■ Your objective:
What is needed is a word-for-word copy of the records below.
_ _ _ _
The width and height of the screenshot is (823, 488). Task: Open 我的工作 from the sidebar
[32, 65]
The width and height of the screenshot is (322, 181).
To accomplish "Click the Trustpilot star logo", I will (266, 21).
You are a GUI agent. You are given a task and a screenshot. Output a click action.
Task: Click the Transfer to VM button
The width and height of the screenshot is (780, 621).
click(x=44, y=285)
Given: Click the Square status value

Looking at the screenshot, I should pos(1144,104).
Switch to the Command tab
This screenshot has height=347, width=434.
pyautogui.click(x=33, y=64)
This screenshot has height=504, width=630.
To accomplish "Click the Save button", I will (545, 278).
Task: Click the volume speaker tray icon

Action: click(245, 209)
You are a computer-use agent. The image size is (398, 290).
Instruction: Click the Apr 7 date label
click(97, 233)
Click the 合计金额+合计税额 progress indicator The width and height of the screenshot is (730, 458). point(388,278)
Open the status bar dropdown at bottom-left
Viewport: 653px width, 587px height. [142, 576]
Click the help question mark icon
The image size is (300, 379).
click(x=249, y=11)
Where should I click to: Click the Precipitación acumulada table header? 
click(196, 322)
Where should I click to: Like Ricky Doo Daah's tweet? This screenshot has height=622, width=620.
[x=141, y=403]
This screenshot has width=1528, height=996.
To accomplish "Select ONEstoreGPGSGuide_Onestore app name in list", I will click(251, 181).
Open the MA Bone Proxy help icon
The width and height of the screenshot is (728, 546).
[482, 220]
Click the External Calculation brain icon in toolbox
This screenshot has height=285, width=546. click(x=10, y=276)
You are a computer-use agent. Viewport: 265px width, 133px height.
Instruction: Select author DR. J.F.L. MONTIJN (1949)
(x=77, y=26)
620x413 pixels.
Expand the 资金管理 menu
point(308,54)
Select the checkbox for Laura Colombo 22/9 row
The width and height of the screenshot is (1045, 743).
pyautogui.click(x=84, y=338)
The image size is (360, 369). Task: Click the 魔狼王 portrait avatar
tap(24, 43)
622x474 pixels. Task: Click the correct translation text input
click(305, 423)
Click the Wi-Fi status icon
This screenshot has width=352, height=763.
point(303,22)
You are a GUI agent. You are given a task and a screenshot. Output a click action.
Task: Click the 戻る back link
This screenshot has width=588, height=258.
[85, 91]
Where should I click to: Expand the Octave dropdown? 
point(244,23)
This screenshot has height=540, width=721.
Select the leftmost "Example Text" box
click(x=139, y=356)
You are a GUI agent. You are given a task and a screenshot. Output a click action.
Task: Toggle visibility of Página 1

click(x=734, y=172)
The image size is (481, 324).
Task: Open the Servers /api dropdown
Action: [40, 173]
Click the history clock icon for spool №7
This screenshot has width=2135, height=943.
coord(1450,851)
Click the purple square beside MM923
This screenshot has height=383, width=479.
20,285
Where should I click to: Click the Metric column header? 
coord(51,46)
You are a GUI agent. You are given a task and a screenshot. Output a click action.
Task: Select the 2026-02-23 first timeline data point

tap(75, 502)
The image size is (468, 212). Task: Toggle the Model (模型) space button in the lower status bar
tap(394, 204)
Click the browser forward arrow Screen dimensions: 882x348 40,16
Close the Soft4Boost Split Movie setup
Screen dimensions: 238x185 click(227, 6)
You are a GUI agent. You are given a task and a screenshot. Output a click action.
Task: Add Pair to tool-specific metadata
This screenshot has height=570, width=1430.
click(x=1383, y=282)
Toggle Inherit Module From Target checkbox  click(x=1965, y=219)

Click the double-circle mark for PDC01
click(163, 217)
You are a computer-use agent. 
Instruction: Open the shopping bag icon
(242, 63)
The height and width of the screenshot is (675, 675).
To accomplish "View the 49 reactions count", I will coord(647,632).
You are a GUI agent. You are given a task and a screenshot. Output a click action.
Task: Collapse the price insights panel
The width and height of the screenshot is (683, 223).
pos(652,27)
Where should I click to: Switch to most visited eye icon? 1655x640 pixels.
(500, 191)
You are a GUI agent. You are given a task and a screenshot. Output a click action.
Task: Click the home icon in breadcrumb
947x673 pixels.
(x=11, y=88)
_ _ _ _
■ Solution:
The width and height of the screenshot is (823, 488). Task: Open 我的工作 from the sidebar
[32, 65]
The width and height of the screenshot is (322, 181).
To accomplish "Click the Trustpilot star logo", I will (266, 21).
You are a GUI agent. You are given a task and a screenshot. Output a click action.
Task: Click the Transfer to VM button
The width and height of the screenshot is (780, 621).
click(x=44, y=285)
Given: Click the Square status value

Looking at the screenshot, I should pos(1144,104).
Switch to the Command tab
This screenshot has height=347, width=434.
pyautogui.click(x=33, y=64)
This screenshot has height=504, width=630.
To accomplish "Click the Save button", I will (545, 278).
Task: Click the volume speaker tray icon

Action: click(245, 209)
You are a computer-use agent. The image size is (398, 290).
Instruction: Click the Apr 7 date label
click(97, 233)
Click the 合计金额+合计税额 progress indicator The width and height of the screenshot is (730, 458). point(388,278)
Open the status bar dropdown at bottom-left
Viewport: 653px width, 587px height. [142, 576]
Click the help question mark icon
The image size is (300, 379).
click(x=249, y=11)
Where should I click to: Click the Precipitación acumulada table header? 
click(196, 322)
Where should I click to: Like Ricky Doo Daah's tweet? This screenshot has height=622, width=620.
[x=141, y=403]
This screenshot has width=1528, height=996.
To accomplish "Select ONEstoreGPGSGuide_Onestore app name in list", I will click(251, 181).
Open the MA Bone Proxy help icon
The width and height of the screenshot is (728, 546).
[482, 220]
Click the External Calculation brain icon in toolbox
This screenshot has height=285, width=546. click(x=10, y=276)
You are a computer-use agent. Viewport: 265px width, 133px height.
Instruction: Select author DR. J.F.L. MONTIJN (1949)
(x=77, y=26)
620x413 pixels.
Expand the 资金管理 menu
point(308,54)
Select the checkbox for Laura Colombo 22/9 row
The width and height of the screenshot is (1045, 743).
pyautogui.click(x=84, y=338)
The image size is (360, 369). Task: Click the 魔狼王 portrait avatar
tap(24, 43)
622x474 pixels. Task: Click the correct translation text input
click(305, 423)
Click the Wi-Fi status icon
This screenshot has width=352, height=763.
point(303,22)
You are a GUI agent. You are given a task and a screenshot. Output a click action.
Task: Click the 戻る back link
This screenshot has width=588, height=258.
[85, 91]
Where should I click to: Expand the Octave dropdown? 
point(244,23)
This screenshot has height=540, width=721.
Select the leftmost "Example Text" box
click(x=139, y=356)
You are a GUI agent. You are given a task and a screenshot. Output a click action.
Task: Toggle visibility of Página 1

click(x=734, y=172)
The image size is (481, 324).
Task: Open the Servers /api dropdown
Action: [40, 173]
Click the history clock icon for spool №7
This screenshot has width=2135, height=943.
coord(1450,851)
Click the purple square beside MM923
This screenshot has height=383, width=479.
20,285
Where should I click to: Click the Metric column header? 
coord(51,46)
You are a GUI agent. You are given a task and a screenshot. Output a click action.
Task: Select the 2026-02-23 first timeline data point

tap(75, 502)
The image size is (468, 212). Task: Toggle the Model (模型) space button in the lower status bar
tap(394, 204)
Click the browser forward arrow Screen dimensions: 882x348 40,16
Close the Soft4Boost Split Movie setup
Screen dimensions: 238x185 click(227, 6)
You are a GUI agent. You are given a task and a screenshot. Output a click action.
Task: Add Pair to tool-specific metadata
This screenshot has height=570, width=1430.
click(x=1383, y=282)
Toggle Inherit Module From Target checkbox  click(x=1965, y=219)

Click the double-circle mark for PDC01
click(163, 217)
You are a computer-use agent. 
Instruction: Open the shopping bag icon
(242, 63)
The height and width of the screenshot is (675, 675).
To accomplish "View the 49 reactions count", I will coord(647,632).
You are a GUI agent. You are given a task and a screenshot. Output a click action.
Task: Collapse the price insights panel
The width and height of the screenshot is (683, 223).
pos(652,27)
Where should I click to: Switch to most visited eye icon? 1655x640 pixels.
(500, 191)
You are a GUI agent. You are given a task and a screenshot. Output a click action.
Task: Click the home icon in breadcrumb
947x673 pixels.
(x=11, y=88)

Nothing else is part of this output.